The Department of Religious Studies is one of the largest Humanities departments at Duke and one of the most prestigious departments of religious studies in the country. The contemporary academic study of religion recognizes the virtual ubiquity of religion as a phenomenon in human life and culture, and it thus seeks to understand the nature and role of religion. The academic study of religion has a distinctive multidisciplinary character, drawing upon resources and approaches from archaeology, art, anthropology, history, literature, philosophy, psychology, and sociology. It also has a strong multicultural orientation, exploring a plurality of traditions and a wide range of behaviors and beliefs.
The Department offers introductory courses in all the major religious traditions, notably Christianity, Judaism, Islam, Hinduism, Buddhism, Confucianism, and Taoism. Other courses offer additional study of these or other traditions and their texts, often focusing on specific features -- such as gender, ethics, visual modes, mysticism -- or historical periods. Many other courses examine theoretical or comparative aspects of religious phenomena, especially as they are manifest in the modern world.
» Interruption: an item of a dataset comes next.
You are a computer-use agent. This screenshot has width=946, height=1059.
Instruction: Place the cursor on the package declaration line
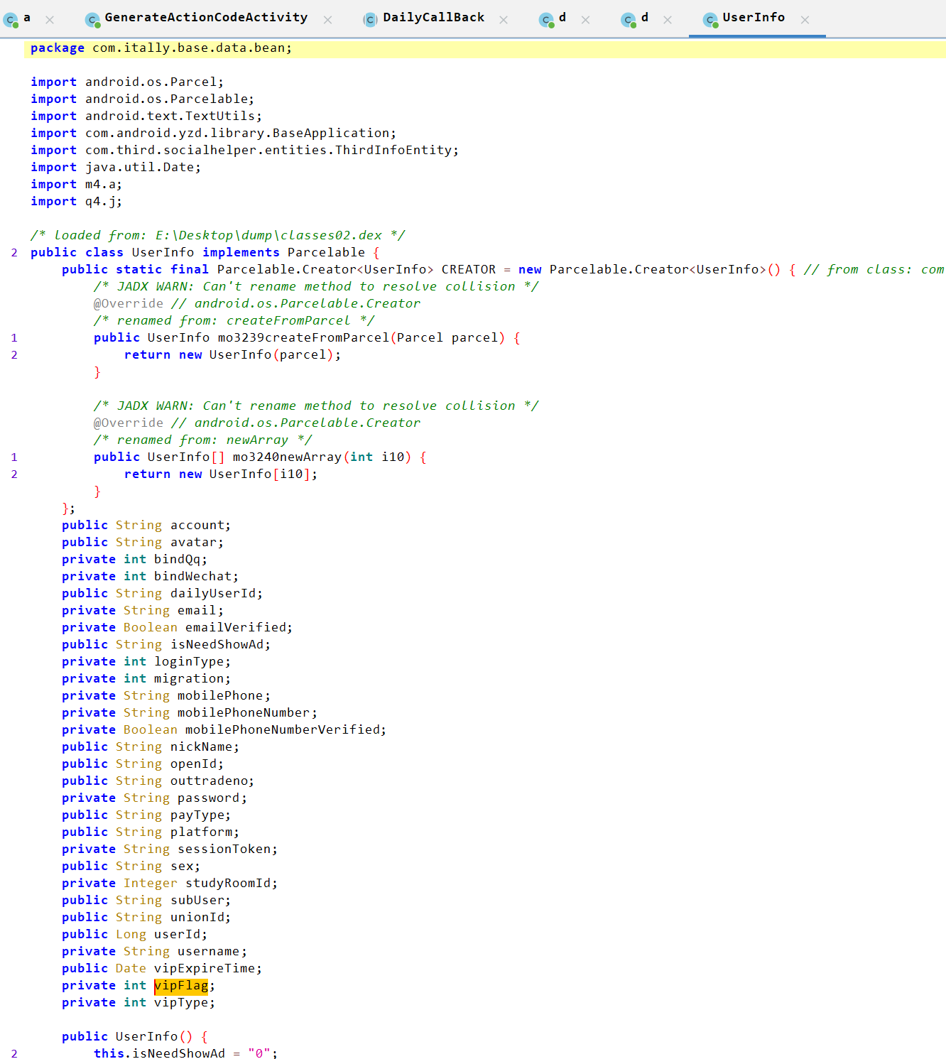192,48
Duke in Israel, Photo Credit: Lee Baker
Why Major in Religious Studies?
A major in Religious Studies, like other humanities majors, can be a pathway to a liberal education. Indeed, because religion is arguably the most powerful and pervasive force in the world, the study of religion can help one understand the complex and sometimes volatile relationships between religion and politics, economics, and social structures. In our increasingly interdependent global community, awareness of various past and present features of religious life -- events, texts, personages, ceremonies, rituals, convictions, theologies, visual representations, artifacts -- can lay the foundation for informed and thoughtful analysis of contemporary life. Such analysis is important in considering international issues and also domestic ones (such as abortion, evolution, faith-based initiatives, homosexuality, capital punishment, stem-cell research, marriage, civil rights, and school prayer). The study of religion thus helps us to understand the faiths, worldviews, and ways of life of millions of people. At the same time, the study of religion can be a path to self-understanding.
What Can I Do With a Major in Religious Studies?
A major in Religious Studies offers intellectual excitement. It also offers broad access to many career options. Indeed, the study of religion has broad value because it has an international component, deals with values, and speaks to contemporary issues. All these make it very meaningful as preparation for a variety of vocational and professional opportunities.
Students choose to major in Religious Studies for many different reasons. Most do not intend to pursue a professional career in ministry or in the academic study of religion.
A recent survey of graduates who have majored in Religious Studies shows that they have pursued diverse careers. This underscores the fact that a Religious Studies major is valuable in its own right but can also function as excellent preparation for a variety of occupations.
35% are professionals of various kinds -- city managers, bankers, engineers, journalists, etc.
19% are in a variety of ministerial professions -- clergy, directors of religious education, etc.
14% are educators -- teachers, college professors
8% are in legal professions -- attorneys, judges
18% are medical professionals -- doctors, dentists, or other health professionals
6% are in other fields
About two-thirds of the majors graduating in 2007 were planning to attend graduate or professional school; and nearly one-half of the majors were headed to medical school.